Rechtsgrundlage für die streitbefangene Ausweisungsverfügung ist § 45 Abs. 1 i. V.
m. § 46 Nr. 2 AuslG. Danach kann ein Ausländer ausgewiesen werden, wenn sein
Aufenthalt die öffentliche Sicherheit und Ordnung oder sonstige erhebliche
Interessen der Bundesrepublik Deutschland beeinträchtigt, insbesondere, wenn er
einen nicht nur vereinzelten oder geringfügigen Verstoß gegen Rechtsvorschriften
begangen hat.
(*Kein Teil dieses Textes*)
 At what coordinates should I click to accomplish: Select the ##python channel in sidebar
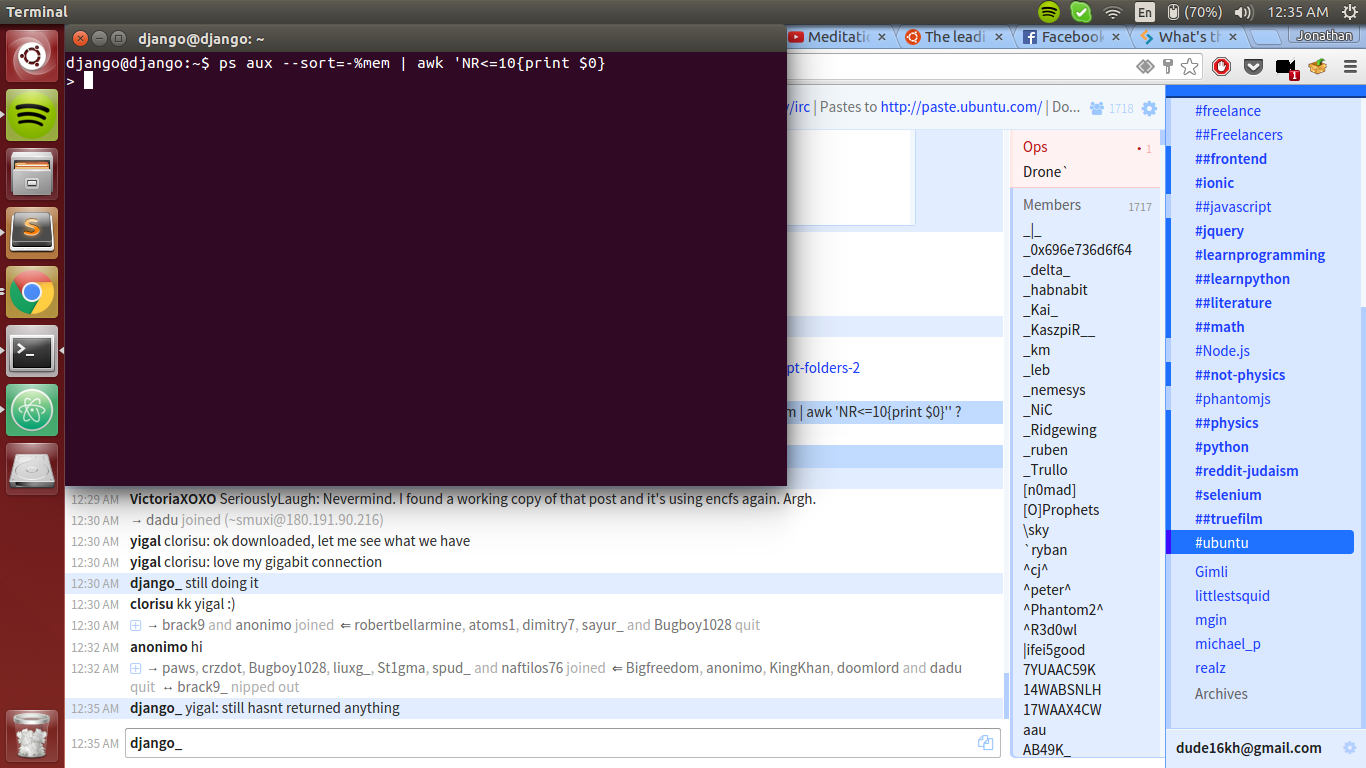1221,447
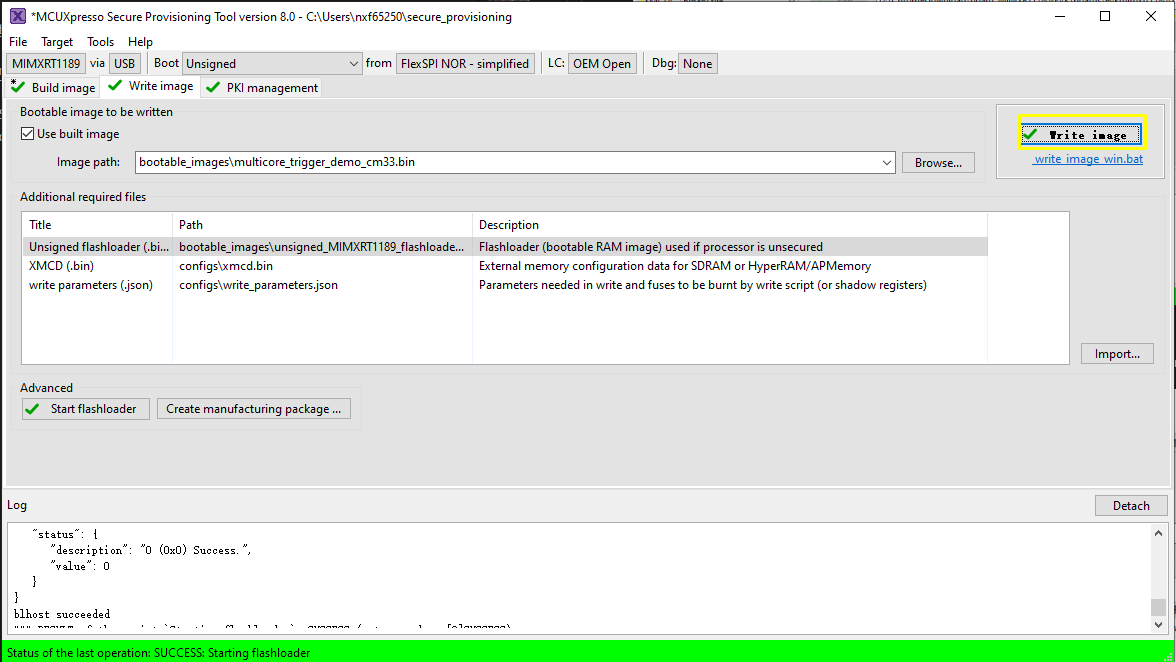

Die Vorschrift ist dahin zu verstehen, dass ein Rechtsverstoß nur
dann unbeachtlich ist, wenn er vereinzelt und geringfügig ist, also andererseits
immer beachtlich ist, wenn er vereinzelt, aber nicht geringfügig oder geringfügig
aber nicht vereinzelt ist. Diese Auslegung bieten Sinn und Zweck der Vorschrift
sowie deren systematischer Zusammenhang mit den §§ 47 und 48 AuslG (vgl.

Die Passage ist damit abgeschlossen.